Началась зима, то ударяли жгучие морозы, то наступала оттепель с мелким дождем и туманом. Подошел новый, 1914-й год.
Ближе к весне начали поговаривать: будет война, судя по всему, с Германией. В лавках, где рабочие покупала для себя все необходимое, неожиданно поднялись цены. Будто по уговору, администрация наших мастерских снизила расцепки, мы стали получать меньше прежнего. И штрафами замучили нас окончательно. Рабочие заволновались. «Бастуем!» — разнеслось однажды утром по всем уголкам главного корпуса. Тотчас, в неурочное время, заревел гудок мастерских. Мои товарищи, токаря, останавливали станки, я сделал то же.
— Айда, Коля, на сходку! — крикнул Федя, пробегая из слесарной к выходу на подъездные пути. Я пустился за ним. Перед воротами, на путях, бурлила возбужденная толпа рабочих. Тут же слышались отрывистые свистки, грубые окрики городовых.
— Разойдись! Не скопляться! Расходись по добру! — рычали на собравшихся откормленные, в синих шинелях городовые, они расталкивали людей, пихали в грудь и в спину кулаками и концами своих шашек — «селедок», как их называли.
— Фараоны! — неслись с разных сторон проклятия в адрес городовых. — Сытые хари! Царские холуи, чтоб вам передохнуть! Псы хозяйские!
Сходку провести не удалось. «По домам, ребята!» — передали по цепочке невидимые руководители забастовки.
Все ринулись к воротам, на улицу. Городовые не препятствовали.
Мастерские бастовали три дня. Наконец стачечный комитет — в числе его членов оказался и Федя Богданов — договорился с администрацией, которая согласилась на некоторые уступки. Нам немного, повысили расценки, были отменены кое-какие штрафы. Никого не арестовали, однако с той поры Федя попал под неусыпный надзор полиции.
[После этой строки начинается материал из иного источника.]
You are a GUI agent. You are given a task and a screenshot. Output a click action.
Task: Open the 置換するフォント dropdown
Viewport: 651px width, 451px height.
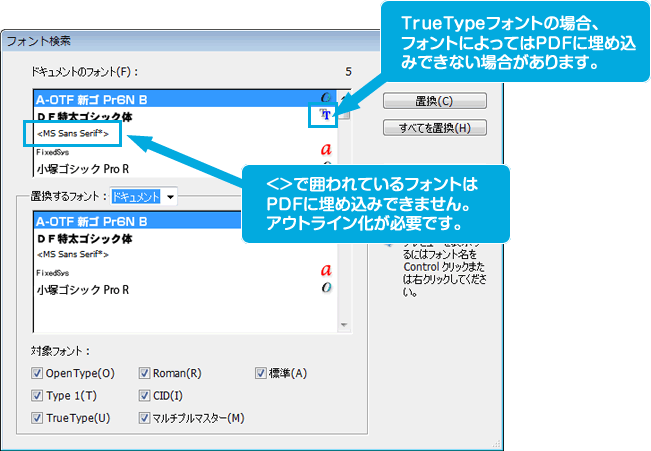(170, 197)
Миновала зима с метелями, оттепелями, необычайно короткими днями. На Неве стал ломаться лед, потемневший от копоти заводских труб. И в это время поползли упорные слухи: близится война! И не только с немцами, по и с турками, Австро-Венгрией.
— Не стоит тебе. Никола, сейчас уходить из мастерских, — сказал мне Александр Осипович как-то вечером, когда всей семьей обсуждали слухи о войне. — Если в самом деле что начнется, отсюда, должно быть, не заберут.
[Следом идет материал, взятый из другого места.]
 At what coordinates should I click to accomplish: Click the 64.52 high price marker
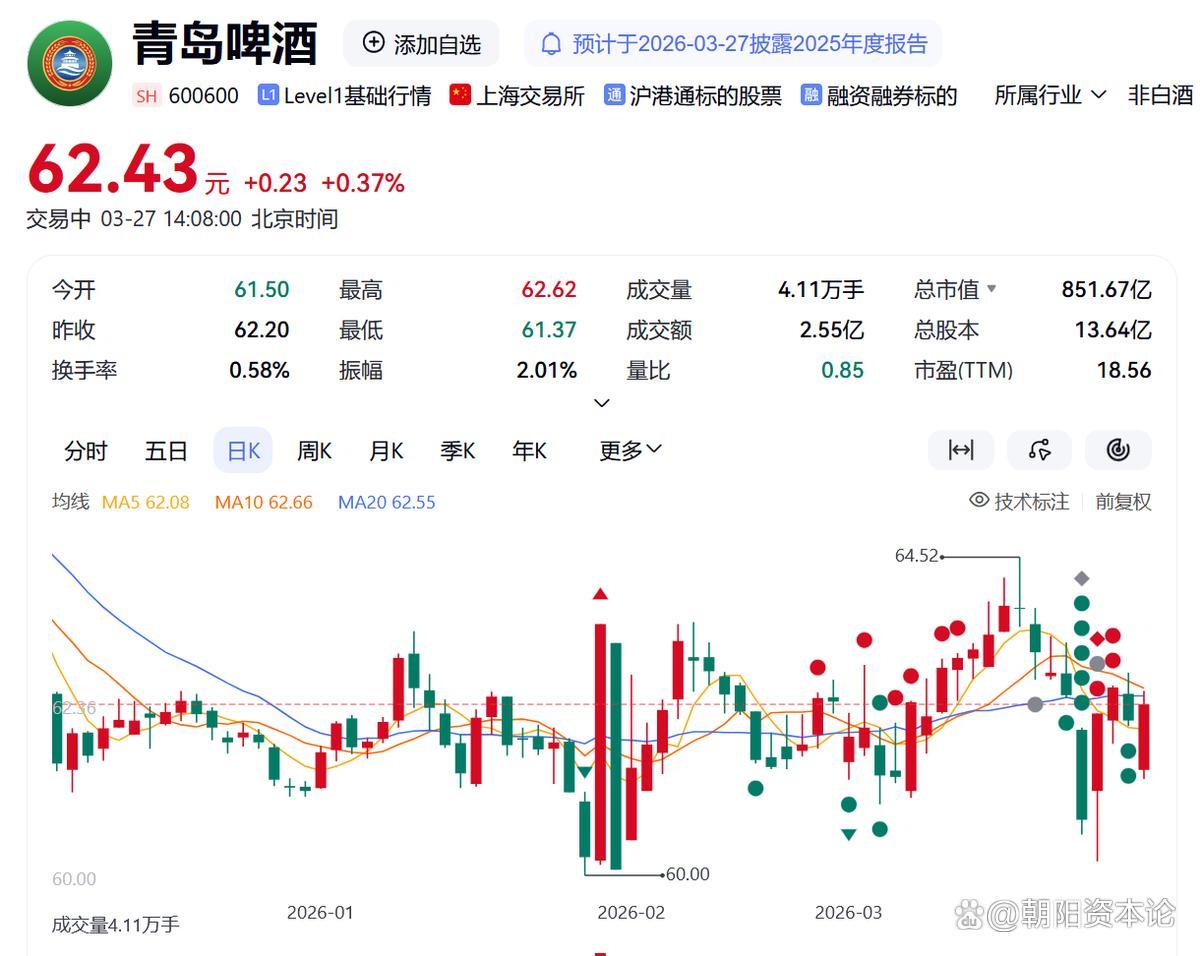pyautogui.click(x=917, y=556)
Так были отложены наши планы — сделать из меня дорожного мастера.
Летом о войне говорили всюду уже в открытую. И вот — выстрелы в Сараеве… Теперь никакого сомнения: близится взрыв.
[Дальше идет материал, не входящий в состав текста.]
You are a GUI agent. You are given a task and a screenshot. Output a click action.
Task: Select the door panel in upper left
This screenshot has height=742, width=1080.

1-го августа, сразу же после объявления манифеста, Федя получил повестку — явиться к воинскому начальнику, на призыв. Спешили в первую очередь избавиться от «смутьянов».
Старшего, Антона, не взяли только потому, что на завод стали поступать заказы военного ведомства. А моя очередь была совсем близко — ведь мне прибавили возраст.
Забрали меня даже до срока. Летом и осенью, в первые же месяцы войны, русская армия понесла громадные потери. Срочно требовались пополнения. И в запасном полку — на Охте, по ту сторону Невы, — мне довелось провести всего лишь два месяца.